Let me end with one more point, one where I kinda like what ILAS says, but not quite. It is hard to tell whether ILAS likes abstraction or doesn’t. Does it obscure or clarify? Does it make empirical contact harder or easier?  I am not sure what ILAS concludes, but the problem of abstraction seems contentious in the piece.  It should not be. Let me end on that theme.

First, abstraction is required to get any inquiry off the ground. Data is never unvarnished. But more importantly, only by abstracting away from irrelevancies can phenomena be identified at all. ILAS notes this in discussing friction and gravitational attraction. It’s true in linguistics too. Everyone recognizes performance errors, most recognize that it is legit to abstract away from memory limitations in studying the G aspects of linguistic creativity. At any rate, we all do it, and not just in linguistics. What is less appreciated I believe is that abstraction allows one to hone one’s questions and make it possible to make contact with empirics. It was when we moved away from sentences uttered to judgments about well formedness investigated via differential acceptability that we were able to start finding interesting Gish properties of native speakers. Looking at utterances in all their gory detail, obscures what is going on. Just as with friction and gravity.  Abstraction does not make it harder to find out what is going on, but easier.

A more contemporary example of this in linguistics is the focus on Merge. This abstracts away from a whole lot of stuff. But, it also by ignoring many other features of G rules (besides the capacity to endlessly embed) allows for inquiry to focus on key features of G operations: they spawn endlessly many hierarchically organized structures that allow for displacement, reconstruction, etc.  It also allows one to raise in simplified form new possibilities (do Gs allow for SW movement? Is inverse control/binding possible?). Abstraction need not make things more obscure. Abstracting away from irrelevancies is required to gain insight. It should be prized. ILAS fails to appreciate how CGG has progressed, in part, by honing sharper questions by abstracting away from side issues. One would hope a popularization might do this. ILAS did not. It made appreciating abstractions virtues harder to discern.

■ Material shown:
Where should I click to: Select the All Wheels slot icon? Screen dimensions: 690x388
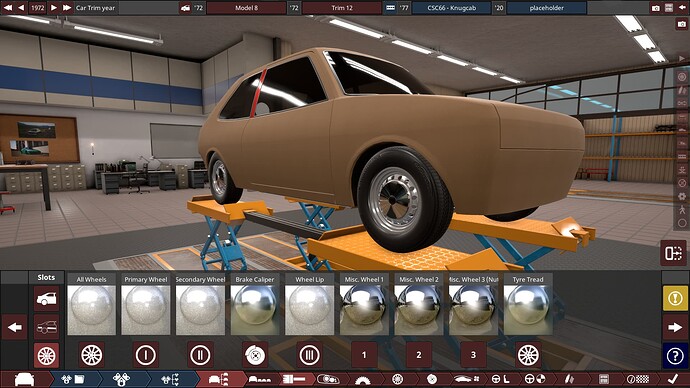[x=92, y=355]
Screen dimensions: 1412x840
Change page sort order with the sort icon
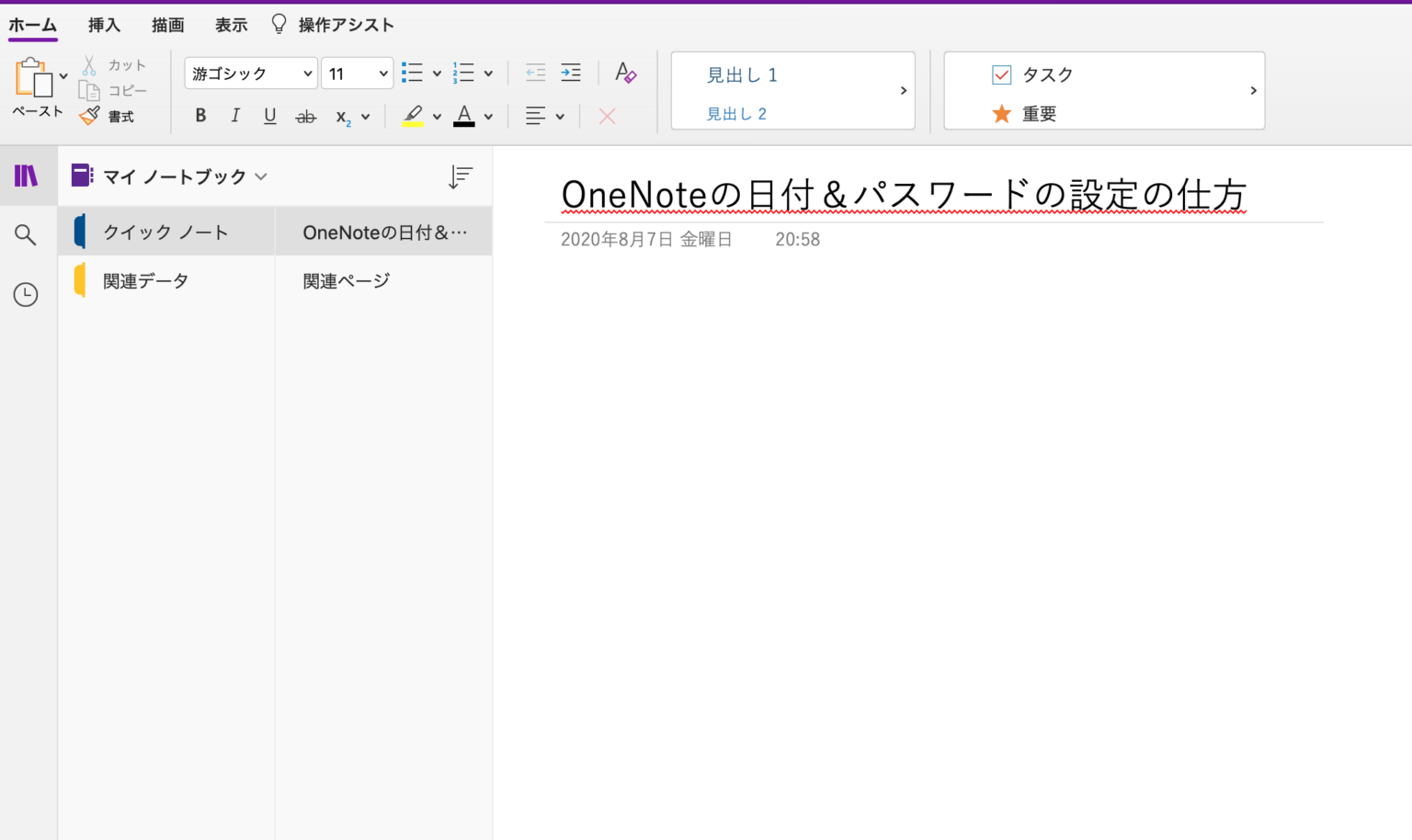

...

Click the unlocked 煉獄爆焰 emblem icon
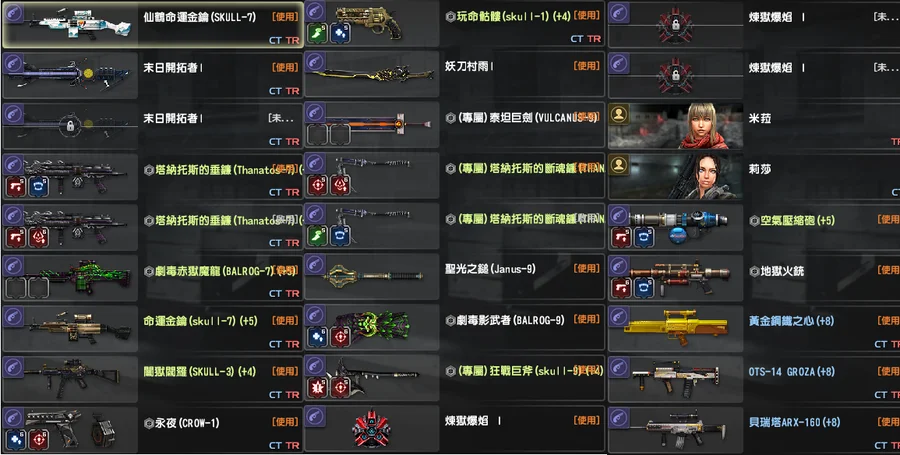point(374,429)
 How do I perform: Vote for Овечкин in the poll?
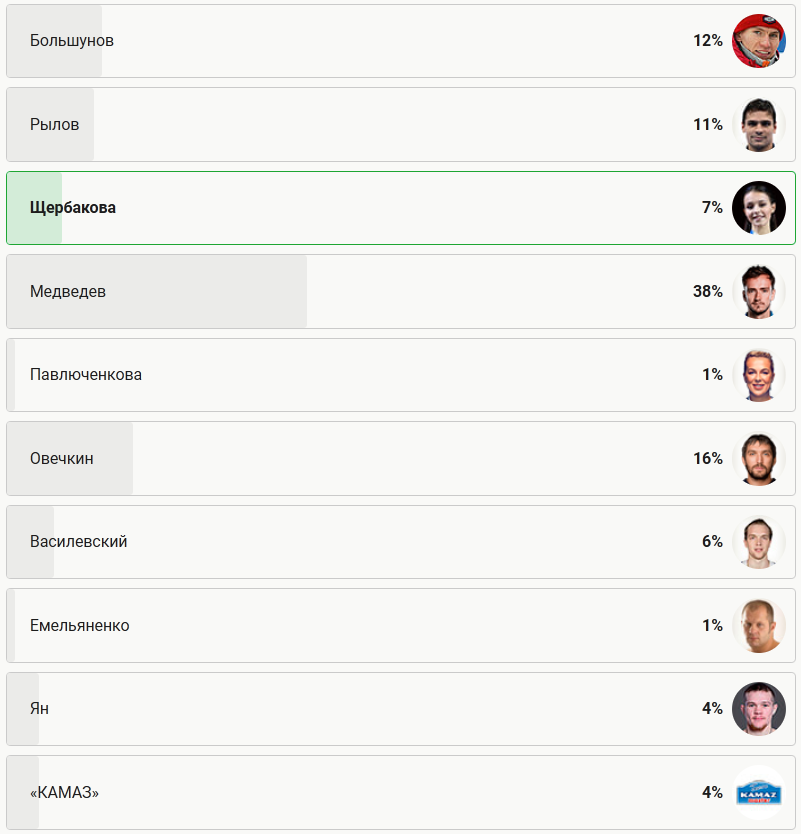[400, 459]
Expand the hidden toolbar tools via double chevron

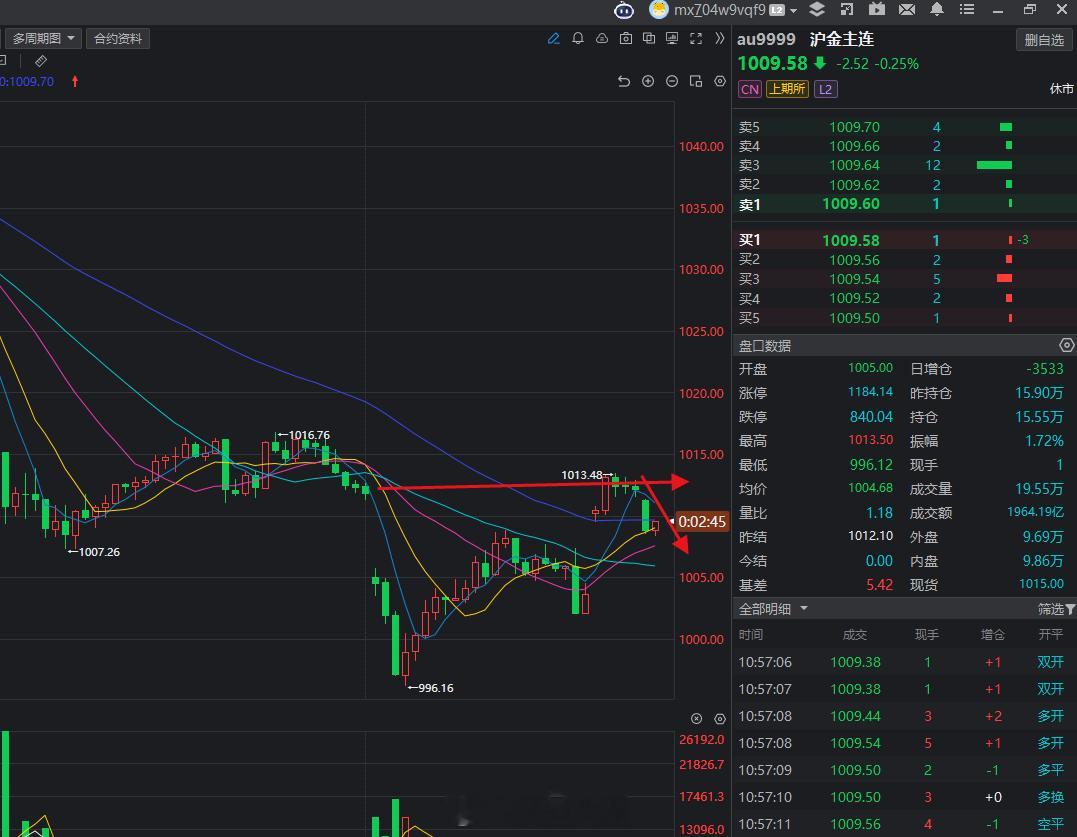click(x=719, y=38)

--

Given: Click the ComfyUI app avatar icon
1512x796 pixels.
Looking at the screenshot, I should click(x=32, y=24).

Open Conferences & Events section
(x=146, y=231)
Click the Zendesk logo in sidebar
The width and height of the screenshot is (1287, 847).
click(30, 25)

■ Try it:
In the text on abstraction, which two physical phenomena does ILAS discuss when it notes that abstraction is needed to identify phenomena?

■ Solution to this task:
Friction and gravitational attraction.